** START OF DATASET RECORDS **

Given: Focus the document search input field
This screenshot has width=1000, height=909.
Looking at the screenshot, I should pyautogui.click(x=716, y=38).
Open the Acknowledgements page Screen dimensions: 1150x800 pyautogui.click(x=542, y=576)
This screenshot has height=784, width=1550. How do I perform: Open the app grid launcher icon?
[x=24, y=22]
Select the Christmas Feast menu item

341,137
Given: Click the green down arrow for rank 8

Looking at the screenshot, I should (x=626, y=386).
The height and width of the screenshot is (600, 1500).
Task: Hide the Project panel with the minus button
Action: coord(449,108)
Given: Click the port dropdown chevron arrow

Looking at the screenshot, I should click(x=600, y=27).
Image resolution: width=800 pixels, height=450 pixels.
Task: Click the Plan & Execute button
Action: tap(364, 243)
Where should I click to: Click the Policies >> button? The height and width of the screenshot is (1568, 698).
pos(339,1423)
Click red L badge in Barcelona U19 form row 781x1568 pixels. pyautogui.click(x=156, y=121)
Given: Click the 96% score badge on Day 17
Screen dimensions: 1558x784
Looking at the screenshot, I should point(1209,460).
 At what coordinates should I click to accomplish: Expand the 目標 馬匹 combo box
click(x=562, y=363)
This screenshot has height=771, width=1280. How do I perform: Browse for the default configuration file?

** END OF DATASET RECORDS **

**GIVEN INSTRUCTION:** Please copy every item above line for line, with no changes to any character.

**THE COMPLETED TASK:**
Given: Focus the document search input field
This screenshot has width=1000, height=909.
Looking at the screenshot, I should pyautogui.click(x=716, y=38).
Open the Acknowledgements page Screen dimensions: 1150x800 pyautogui.click(x=542, y=576)
This screenshot has height=784, width=1550. How do I perform: Open the app grid launcher icon?
[x=24, y=22]
Select the Christmas Feast menu item

341,137
Given: Click the green down arrow for rank 8

Looking at the screenshot, I should (x=626, y=386).
The height and width of the screenshot is (600, 1500).
Task: Hide the Project panel with the minus button
Action: coord(449,108)
Given: Click the port dropdown chevron arrow

Looking at the screenshot, I should click(x=600, y=27).
Image resolution: width=800 pixels, height=450 pixels.
Task: Click the Plan & Execute button
Action: tap(364, 243)
Where should I click to: Click the Policies >> button? The height and width of the screenshot is (1568, 698).
pos(339,1423)
Click red L badge in Barcelona U19 form row 781x1568 pixels. pyautogui.click(x=156, y=121)
Given: Click the 96% score badge on Day 17
Screen dimensions: 1558x784
Looking at the screenshot, I should point(1209,460).
 At what coordinates should I click to accomplish: Expand the 目標 馬匹 combo box
click(x=562, y=363)
This screenshot has height=771, width=1280. How do I perform: Browse for the default configuration file?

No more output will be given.